### Problem set
[a] In the passage on AI-built applications, what kind of credentials were found scattered across files?
[b] Continue the passage on AI-built applications from its last sentence.

People are building whole applications on their own. Backends, frontends, user interfaces, even some database logic. Sometimes they even look good. These are smart people who don’t know how to code but have managed to produce working systems.

The problems show up immediately when we start reviewing the internals. The code is usually a mess. In many cases, it would be extremely difficult to maintain or extend. And if you need to move that code from the platform it was created in to a cloud provider like AWS, you’re going to hit a wall. These platforms wrap everything in layers of scaffolding that make portability a nightmare.

Security is worse. We’ve found plaintext credentials scattered across files. We’ve seen SQL injection vulnerabilities that shouldn’t even be possible in modern frameworks. We’ve seen structural issues that would get flagged in a freshman CS class.

Despite all that, what people are creating are legitimate prototypes. They’re functional. They run. But when you’ve put a few weeks into building something, and you show it to a software engineer, it’s hard to hear that your shiny new thing needs to be rebuilt from scratch.

I want to be clear. I am not anti-AI. Almost everyone at my company uses AI tools every day. We use Copilot, Cursor, ChatGPT, Claude, and more. We build out frontends with tools like v0 and Lovable. These tools have changed how we work.

Pixel coordinate grounding data
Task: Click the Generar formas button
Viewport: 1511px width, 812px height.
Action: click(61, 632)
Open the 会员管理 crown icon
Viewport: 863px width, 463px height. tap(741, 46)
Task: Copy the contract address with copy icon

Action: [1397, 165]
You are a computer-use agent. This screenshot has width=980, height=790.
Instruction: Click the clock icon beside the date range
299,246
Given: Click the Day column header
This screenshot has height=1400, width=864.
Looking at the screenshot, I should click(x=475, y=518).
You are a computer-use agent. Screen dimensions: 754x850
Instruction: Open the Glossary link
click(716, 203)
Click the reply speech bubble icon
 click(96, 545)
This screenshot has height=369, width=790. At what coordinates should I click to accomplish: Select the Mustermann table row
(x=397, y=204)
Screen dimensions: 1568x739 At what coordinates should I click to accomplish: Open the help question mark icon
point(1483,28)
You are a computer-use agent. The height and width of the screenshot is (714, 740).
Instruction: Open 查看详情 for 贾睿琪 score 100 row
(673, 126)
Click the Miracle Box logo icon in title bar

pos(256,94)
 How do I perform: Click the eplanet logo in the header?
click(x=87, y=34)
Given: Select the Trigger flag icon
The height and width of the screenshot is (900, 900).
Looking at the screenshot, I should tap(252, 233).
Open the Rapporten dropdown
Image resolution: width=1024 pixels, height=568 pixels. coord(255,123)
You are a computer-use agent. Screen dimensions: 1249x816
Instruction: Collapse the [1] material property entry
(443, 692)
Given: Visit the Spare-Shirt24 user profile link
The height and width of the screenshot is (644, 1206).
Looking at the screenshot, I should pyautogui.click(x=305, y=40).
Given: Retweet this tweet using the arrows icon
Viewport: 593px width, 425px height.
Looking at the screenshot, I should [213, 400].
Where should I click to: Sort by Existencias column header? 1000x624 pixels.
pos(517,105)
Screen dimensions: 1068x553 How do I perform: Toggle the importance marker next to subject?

### Exercise answers
[a] Plaintext credentials.

[b]
Some of our engineers report productivity improvements of 30 to 40 percent. That’s not a rounding error. That is a major shift. But they are still writing the code. They are reviewing it. They are checking for performance, clarity, security, and maintainability. They are not letting the tools decide architecture. They are using AI like they use autocomplete or linters, but with more power behind it.

This is also where expectations need to be adjusted. These systems will not save you 90 percent on development. They will not let you skip engineering altogether. But if they save you 30 percent, that’s a real gain. Imagine you’re building a house. The general contractor says it’s going to be $500,000. You tell them you already did the blueprints, filled out all the permits, and figured out the site plan using some AI tools. If they came back and said, “Alright, I’ll knock 30 percent off,” that would be the best deal of your life. That’s where we are today with AI-generated software. A solid start. A real value. Not a replacement.

For me personally, AI has made it fun to write code again. I haven’t been a working programmer in over a decade, and most modern toolchains are enough to scare me off. Now, with the right assistance, I can build something without getting stuck on Docker configs and dependency mismatches. That’s a big deal.

In the startup world, AI-first development is everywhere. Most of the current Y Combinator batch is using AI tools to write the bulk of their code. But those teams are highly technical. These are engineers using better tools, not tools replacing engineers.

So for non-developers using AI to build products, here are three things you should keep in mind:

  1. These tools are great for building prototypes. If you build something yourself, you will understand it better and will be a better partner to your engineering team. That matters.
  2. These tools can help you build usable frontend components. You probably won’t want to go live with them, but they can get you close enough to work with a real development team.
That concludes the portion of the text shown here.